● **DIRECTIONS**
From the records below, pull out every line that contains the string "menu", and copy each one unchanged.

** BEGIN MATERIAL FOR THIS EXERCISE **

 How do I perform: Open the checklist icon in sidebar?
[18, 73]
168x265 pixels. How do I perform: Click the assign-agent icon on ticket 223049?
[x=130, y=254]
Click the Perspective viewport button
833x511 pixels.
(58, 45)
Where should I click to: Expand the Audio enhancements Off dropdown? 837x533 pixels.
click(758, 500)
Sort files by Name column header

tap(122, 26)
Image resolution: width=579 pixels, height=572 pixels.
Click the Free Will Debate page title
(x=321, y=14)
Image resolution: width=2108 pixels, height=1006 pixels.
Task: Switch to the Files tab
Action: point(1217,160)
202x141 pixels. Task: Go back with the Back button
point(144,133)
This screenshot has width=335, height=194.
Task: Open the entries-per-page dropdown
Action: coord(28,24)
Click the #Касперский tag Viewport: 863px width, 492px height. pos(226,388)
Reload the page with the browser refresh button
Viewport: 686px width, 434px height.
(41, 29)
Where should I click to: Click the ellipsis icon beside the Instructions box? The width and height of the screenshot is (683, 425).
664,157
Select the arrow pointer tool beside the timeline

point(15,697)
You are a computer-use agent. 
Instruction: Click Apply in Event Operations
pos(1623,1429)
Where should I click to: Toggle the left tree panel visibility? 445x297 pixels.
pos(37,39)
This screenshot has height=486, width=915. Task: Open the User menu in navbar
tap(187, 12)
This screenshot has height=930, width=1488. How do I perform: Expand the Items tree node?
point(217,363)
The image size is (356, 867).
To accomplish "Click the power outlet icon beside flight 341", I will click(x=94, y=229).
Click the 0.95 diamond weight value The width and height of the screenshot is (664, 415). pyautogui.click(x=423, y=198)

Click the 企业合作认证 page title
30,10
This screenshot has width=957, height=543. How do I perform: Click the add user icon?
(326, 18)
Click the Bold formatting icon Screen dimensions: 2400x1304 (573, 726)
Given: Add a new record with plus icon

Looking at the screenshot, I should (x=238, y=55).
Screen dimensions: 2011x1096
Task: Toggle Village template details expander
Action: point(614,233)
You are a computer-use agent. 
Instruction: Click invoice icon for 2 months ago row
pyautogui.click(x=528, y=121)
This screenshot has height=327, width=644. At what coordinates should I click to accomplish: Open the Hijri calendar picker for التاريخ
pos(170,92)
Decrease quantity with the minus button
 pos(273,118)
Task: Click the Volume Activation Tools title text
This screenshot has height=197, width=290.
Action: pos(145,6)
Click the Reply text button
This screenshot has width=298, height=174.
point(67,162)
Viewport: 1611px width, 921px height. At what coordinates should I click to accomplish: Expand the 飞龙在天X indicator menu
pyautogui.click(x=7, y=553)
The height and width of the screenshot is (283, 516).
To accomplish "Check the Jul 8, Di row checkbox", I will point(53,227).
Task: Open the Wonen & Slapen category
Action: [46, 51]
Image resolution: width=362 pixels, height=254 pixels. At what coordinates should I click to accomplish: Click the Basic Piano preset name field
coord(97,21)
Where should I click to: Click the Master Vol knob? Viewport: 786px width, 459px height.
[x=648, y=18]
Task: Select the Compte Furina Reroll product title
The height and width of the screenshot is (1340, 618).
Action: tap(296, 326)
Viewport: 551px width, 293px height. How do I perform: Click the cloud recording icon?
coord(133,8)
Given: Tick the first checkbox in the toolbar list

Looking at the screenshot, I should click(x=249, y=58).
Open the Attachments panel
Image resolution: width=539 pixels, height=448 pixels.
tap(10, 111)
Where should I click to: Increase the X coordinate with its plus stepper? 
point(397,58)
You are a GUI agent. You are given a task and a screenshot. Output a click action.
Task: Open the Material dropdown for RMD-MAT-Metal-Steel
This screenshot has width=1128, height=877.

** END MATERIAL FOR THIS EXERCISE **

● **RESPONSE TO THIS TASK**
This screenshot has height=486, width=915. Task: Open the User menu in navbar
Viewport: 1611px width, 921px height. At what coordinates should I click to accomplish: Expand the 飞龙在天X indicator menu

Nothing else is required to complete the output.